Work to be completed -
Print the listing exactly, but only as far as the line containing "Given: Collapse the Comentários section". The first line and that line are both included.

The input -
________________________
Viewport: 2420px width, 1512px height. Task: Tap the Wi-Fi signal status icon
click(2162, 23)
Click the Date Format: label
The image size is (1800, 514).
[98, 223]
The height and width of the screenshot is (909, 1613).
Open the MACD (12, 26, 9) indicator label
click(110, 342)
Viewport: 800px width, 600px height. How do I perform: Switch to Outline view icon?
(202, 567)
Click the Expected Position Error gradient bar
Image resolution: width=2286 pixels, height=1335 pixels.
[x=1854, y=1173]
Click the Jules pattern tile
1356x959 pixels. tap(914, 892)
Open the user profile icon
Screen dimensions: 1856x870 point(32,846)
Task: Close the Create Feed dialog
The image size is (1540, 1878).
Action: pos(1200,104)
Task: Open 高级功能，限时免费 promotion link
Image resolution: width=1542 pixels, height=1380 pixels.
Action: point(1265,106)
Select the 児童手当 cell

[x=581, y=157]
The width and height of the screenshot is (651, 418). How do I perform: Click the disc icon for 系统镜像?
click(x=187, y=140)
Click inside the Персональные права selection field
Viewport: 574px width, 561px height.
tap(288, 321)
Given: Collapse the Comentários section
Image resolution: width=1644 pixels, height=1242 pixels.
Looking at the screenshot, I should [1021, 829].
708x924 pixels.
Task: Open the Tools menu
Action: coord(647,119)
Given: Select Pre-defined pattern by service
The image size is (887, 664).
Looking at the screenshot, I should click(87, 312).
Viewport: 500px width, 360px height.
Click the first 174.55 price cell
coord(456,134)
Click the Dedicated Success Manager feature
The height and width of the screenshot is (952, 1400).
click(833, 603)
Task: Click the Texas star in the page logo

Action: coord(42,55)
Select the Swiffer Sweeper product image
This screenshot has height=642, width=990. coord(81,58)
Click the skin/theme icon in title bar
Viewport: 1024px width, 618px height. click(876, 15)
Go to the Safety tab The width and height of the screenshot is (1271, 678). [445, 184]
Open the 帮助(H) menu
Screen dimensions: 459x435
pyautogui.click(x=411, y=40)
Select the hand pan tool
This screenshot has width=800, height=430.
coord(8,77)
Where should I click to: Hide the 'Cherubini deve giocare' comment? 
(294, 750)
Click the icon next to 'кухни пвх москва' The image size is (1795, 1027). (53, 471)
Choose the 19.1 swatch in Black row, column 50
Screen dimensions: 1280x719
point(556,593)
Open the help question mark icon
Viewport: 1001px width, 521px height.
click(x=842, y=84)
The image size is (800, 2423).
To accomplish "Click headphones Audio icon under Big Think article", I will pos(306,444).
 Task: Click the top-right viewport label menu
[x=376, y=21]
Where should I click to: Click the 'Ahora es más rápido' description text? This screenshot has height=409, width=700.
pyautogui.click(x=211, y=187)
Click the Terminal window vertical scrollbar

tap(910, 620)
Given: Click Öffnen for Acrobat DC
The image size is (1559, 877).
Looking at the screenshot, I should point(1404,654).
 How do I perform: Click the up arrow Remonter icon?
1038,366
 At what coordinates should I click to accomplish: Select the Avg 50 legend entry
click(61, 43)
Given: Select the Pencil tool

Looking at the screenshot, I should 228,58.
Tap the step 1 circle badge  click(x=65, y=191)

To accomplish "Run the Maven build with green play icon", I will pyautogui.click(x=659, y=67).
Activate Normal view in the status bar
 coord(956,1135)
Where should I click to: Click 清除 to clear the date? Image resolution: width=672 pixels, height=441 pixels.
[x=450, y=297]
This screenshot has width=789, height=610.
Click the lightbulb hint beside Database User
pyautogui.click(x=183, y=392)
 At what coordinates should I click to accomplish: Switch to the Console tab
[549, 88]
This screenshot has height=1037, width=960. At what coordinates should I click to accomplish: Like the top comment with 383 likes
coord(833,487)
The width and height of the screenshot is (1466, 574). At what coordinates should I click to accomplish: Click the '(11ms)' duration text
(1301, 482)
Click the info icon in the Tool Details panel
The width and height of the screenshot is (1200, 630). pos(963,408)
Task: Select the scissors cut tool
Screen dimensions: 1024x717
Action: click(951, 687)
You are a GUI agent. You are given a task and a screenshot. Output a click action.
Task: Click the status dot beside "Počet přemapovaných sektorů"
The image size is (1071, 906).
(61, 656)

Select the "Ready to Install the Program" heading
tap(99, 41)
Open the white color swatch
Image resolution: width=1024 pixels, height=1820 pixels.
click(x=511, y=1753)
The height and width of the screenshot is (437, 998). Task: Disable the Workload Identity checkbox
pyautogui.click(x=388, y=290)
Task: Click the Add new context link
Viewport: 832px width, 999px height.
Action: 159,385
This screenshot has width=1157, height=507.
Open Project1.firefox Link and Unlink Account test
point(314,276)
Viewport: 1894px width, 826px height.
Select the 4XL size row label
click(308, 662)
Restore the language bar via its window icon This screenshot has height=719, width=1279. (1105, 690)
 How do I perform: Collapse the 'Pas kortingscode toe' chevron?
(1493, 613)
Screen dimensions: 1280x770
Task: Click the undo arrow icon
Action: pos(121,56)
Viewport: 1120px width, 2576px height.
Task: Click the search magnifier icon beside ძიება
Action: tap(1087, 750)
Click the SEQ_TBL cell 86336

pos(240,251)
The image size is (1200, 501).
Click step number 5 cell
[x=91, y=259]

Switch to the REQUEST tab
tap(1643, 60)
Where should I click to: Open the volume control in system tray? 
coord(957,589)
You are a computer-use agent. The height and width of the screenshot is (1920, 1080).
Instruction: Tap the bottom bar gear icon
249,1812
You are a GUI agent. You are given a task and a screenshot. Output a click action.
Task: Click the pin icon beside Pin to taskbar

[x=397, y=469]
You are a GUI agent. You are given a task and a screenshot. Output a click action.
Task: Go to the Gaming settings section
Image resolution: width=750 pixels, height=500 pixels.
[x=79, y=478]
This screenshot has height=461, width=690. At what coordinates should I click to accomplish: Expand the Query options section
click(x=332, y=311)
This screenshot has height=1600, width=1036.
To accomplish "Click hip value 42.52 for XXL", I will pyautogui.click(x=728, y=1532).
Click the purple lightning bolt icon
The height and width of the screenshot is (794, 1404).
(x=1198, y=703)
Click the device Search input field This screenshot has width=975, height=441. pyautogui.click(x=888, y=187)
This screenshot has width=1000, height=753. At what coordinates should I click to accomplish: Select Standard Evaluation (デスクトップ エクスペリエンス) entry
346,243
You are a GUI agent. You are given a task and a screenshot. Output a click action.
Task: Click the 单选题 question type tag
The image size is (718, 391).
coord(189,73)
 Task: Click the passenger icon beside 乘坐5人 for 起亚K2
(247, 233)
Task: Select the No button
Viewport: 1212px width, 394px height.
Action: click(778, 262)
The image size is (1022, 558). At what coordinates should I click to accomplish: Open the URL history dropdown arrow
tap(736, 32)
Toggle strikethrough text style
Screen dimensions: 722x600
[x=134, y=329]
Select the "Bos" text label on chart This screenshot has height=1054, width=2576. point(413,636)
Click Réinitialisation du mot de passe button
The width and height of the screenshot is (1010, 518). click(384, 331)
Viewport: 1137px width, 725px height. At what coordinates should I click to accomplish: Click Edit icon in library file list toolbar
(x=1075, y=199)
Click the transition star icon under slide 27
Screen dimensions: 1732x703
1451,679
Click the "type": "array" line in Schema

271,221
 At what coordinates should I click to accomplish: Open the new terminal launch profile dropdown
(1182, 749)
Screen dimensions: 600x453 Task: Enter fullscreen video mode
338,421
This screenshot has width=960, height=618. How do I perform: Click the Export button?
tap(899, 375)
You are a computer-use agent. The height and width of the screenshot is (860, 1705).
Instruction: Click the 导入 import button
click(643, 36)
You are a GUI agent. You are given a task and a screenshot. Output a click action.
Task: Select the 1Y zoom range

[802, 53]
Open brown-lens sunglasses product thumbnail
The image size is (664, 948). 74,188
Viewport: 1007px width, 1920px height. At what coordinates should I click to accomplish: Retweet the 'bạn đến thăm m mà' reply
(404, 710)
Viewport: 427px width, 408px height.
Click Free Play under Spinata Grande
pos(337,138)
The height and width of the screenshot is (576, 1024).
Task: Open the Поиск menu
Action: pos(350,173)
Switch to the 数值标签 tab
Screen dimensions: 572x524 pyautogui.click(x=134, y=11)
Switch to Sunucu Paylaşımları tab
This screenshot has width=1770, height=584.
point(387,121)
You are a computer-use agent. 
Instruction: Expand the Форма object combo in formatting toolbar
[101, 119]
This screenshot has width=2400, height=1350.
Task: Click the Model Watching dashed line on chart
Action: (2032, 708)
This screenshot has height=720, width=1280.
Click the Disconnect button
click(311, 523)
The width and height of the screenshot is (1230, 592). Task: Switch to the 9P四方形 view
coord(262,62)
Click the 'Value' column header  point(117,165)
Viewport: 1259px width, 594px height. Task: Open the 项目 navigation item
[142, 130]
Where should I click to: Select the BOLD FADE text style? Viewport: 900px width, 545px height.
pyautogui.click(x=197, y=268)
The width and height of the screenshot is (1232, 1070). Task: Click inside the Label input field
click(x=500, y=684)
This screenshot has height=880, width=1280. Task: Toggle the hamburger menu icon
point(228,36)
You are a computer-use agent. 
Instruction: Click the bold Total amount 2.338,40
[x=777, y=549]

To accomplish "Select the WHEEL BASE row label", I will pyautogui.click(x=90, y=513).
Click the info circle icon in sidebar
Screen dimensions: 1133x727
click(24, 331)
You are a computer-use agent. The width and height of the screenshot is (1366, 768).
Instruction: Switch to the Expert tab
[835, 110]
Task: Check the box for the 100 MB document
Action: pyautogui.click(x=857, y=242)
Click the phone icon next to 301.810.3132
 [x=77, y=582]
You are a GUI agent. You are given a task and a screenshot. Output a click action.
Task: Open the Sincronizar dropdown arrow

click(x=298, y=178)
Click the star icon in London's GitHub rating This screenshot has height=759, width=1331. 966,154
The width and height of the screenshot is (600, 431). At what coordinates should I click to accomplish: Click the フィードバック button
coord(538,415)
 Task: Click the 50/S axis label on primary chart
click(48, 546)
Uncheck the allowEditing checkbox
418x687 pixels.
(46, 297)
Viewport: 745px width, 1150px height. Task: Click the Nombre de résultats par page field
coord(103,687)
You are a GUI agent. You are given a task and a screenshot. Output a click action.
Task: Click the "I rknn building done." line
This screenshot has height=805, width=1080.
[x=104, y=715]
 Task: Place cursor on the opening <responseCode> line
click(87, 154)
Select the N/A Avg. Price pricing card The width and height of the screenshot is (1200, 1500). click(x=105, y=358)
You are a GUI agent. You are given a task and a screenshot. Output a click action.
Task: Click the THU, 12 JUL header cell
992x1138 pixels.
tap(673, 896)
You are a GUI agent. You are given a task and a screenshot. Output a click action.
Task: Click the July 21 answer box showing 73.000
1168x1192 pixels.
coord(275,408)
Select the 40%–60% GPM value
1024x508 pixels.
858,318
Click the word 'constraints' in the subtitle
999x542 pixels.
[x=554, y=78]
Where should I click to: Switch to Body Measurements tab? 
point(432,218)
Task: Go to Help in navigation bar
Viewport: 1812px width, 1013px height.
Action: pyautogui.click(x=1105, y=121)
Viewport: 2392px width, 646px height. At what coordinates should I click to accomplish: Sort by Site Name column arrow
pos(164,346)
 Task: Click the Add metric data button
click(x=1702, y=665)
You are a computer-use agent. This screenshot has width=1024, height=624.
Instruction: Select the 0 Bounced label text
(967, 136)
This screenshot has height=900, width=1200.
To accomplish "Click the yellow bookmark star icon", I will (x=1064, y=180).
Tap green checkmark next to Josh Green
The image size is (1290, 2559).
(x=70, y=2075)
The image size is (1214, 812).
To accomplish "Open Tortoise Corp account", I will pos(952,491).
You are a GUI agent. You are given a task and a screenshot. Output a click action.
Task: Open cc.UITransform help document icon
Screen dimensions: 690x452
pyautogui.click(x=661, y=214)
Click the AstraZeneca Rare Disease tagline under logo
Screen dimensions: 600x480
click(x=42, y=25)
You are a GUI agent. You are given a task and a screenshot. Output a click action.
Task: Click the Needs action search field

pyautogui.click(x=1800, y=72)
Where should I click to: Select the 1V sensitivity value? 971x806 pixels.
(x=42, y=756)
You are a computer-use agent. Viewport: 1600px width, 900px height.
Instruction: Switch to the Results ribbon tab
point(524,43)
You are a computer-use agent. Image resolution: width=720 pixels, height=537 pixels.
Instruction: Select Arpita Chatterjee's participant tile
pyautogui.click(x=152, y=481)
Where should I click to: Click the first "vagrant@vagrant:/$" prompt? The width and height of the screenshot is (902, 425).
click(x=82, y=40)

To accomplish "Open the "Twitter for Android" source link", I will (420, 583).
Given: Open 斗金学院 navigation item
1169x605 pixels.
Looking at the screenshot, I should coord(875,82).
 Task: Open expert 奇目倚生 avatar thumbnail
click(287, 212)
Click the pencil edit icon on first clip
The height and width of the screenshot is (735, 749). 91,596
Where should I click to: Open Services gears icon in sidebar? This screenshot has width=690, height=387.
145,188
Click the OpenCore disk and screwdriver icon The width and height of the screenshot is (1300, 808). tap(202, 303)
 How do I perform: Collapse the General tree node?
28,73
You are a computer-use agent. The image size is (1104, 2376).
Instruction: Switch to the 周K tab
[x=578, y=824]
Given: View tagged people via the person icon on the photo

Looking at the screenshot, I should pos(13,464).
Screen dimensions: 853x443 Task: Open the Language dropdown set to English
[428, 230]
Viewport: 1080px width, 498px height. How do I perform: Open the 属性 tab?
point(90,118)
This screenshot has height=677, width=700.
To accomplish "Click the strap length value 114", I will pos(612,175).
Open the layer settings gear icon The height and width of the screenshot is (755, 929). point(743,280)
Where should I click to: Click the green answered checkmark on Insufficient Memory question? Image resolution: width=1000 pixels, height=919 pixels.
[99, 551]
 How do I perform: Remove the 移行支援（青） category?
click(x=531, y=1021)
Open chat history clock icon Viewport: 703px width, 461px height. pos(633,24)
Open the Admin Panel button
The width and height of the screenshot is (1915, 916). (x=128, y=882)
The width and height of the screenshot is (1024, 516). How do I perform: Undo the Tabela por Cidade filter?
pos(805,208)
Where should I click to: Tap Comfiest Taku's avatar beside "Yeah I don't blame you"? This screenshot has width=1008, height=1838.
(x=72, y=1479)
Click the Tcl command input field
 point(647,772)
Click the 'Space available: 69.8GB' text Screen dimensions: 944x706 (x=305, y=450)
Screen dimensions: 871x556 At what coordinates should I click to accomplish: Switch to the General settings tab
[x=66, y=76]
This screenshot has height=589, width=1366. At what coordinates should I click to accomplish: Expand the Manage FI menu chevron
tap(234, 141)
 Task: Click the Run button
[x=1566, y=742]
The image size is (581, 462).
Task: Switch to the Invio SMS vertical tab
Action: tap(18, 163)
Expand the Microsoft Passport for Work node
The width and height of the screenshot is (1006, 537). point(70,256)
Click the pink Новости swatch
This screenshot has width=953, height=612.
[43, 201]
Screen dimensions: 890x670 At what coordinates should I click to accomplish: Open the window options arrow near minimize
________________________
Solution -
Viewport: 2420px width, 1512px height. Task: Tap the Wi-Fi signal status icon
click(2162, 23)
Click the Date Format: label
The image size is (1800, 514).
[98, 223]
The height and width of the screenshot is (909, 1613).
Open the MACD (12, 26, 9) indicator label
click(110, 342)
Viewport: 800px width, 600px height. How do I perform: Switch to Outline view icon?
(202, 567)
Click the Expected Position Error gradient bar
Image resolution: width=2286 pixels, height=1335 pixels.
[x=1854, y=1173]
Click the Jules pattern tile
1356x959 pixels. tap(914, 892)
Open the user profile icon
Screen dimensions: 1856x870 point(32,846)
Task: Close the Create Feed dialog
The image size is (1540, 1878).
Action: pos(1200,104)
Task: Open 高级功能，限时免费 promotion link
Image resolution: width=1542 pixels, height=1380 pixels.
Action: point(1265,106)
Select the 児童手当 cell

[x=581, y=157]
The width and height of the screenshot is (651, 418). How do I perform: Click the disc icon for 系统镜像?
click(x=187, y=140)
Click inside the Персональные права selection field
Viewport: 574px width, 561px height.
tap(288, 321)
Given: Collapse the Comentários section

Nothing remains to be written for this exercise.